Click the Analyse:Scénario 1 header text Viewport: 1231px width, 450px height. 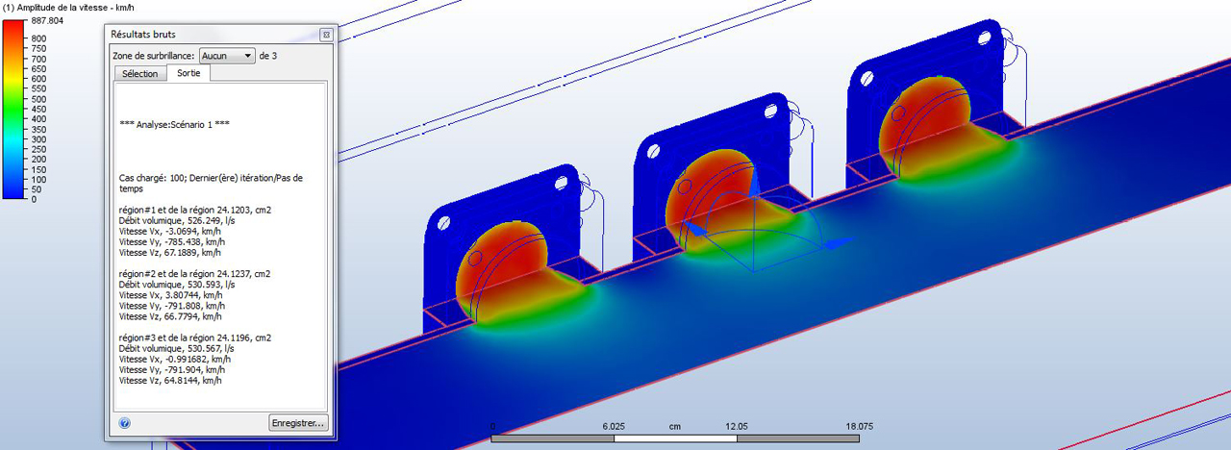click(x=174, y=124)
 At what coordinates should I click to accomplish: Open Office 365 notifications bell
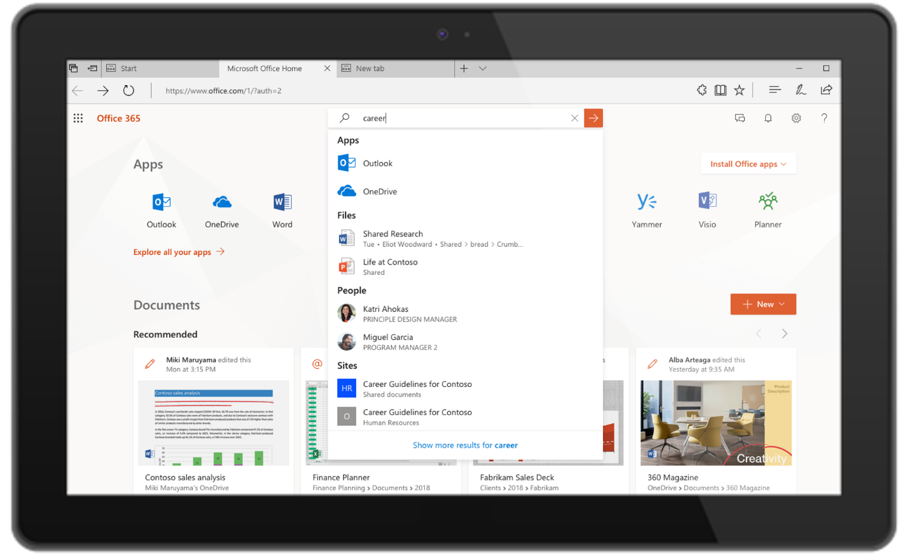768,118
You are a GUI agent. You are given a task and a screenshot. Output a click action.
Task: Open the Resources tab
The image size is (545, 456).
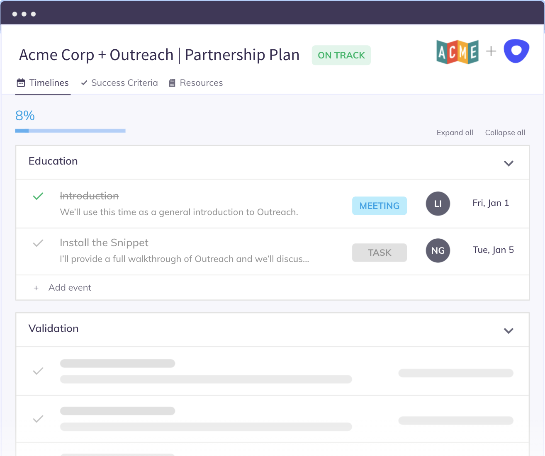201,82
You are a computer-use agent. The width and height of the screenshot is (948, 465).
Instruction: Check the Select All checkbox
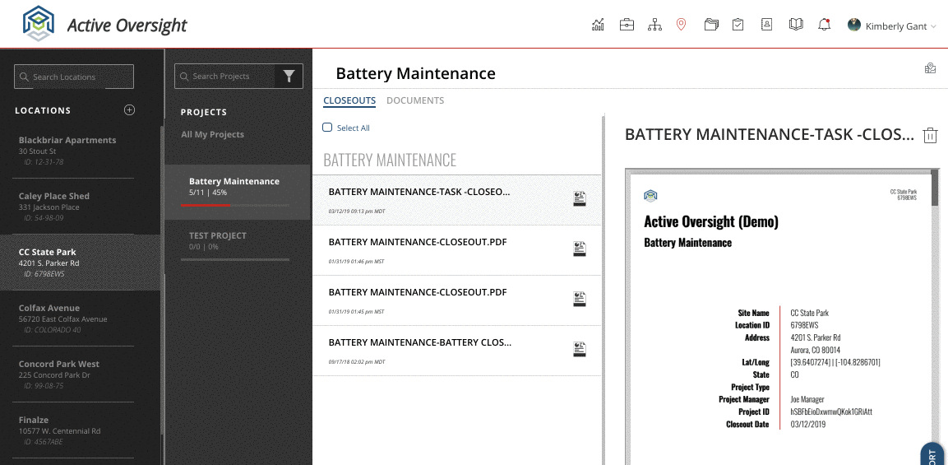point(327,127)
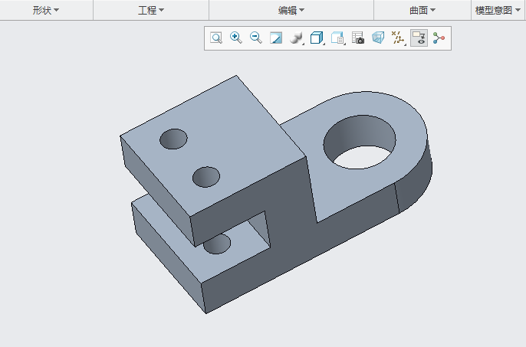526x347 pixels.
Task: Click the 曲面 group label
Action: pos(422,10)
____
Task goal -
Rewrite the rows from the line containing "You are a computer-use" through the last row as a Markdown table with the columns Index and Line. Omit blank lines and the pictures.

The completed task -
| Index | Line |
|---|---|
| 1 | You are a computer-use agent. The width and height of the screenshot is (948, 465). |
| 2 | Instruction: Check the Select All checkbox |
| 3 | point(327,127) |
| 4 | 526x347 pixels. |
| 5 | Task: Click the 曲面 group label |
| 6 | Action: pos(422,10) |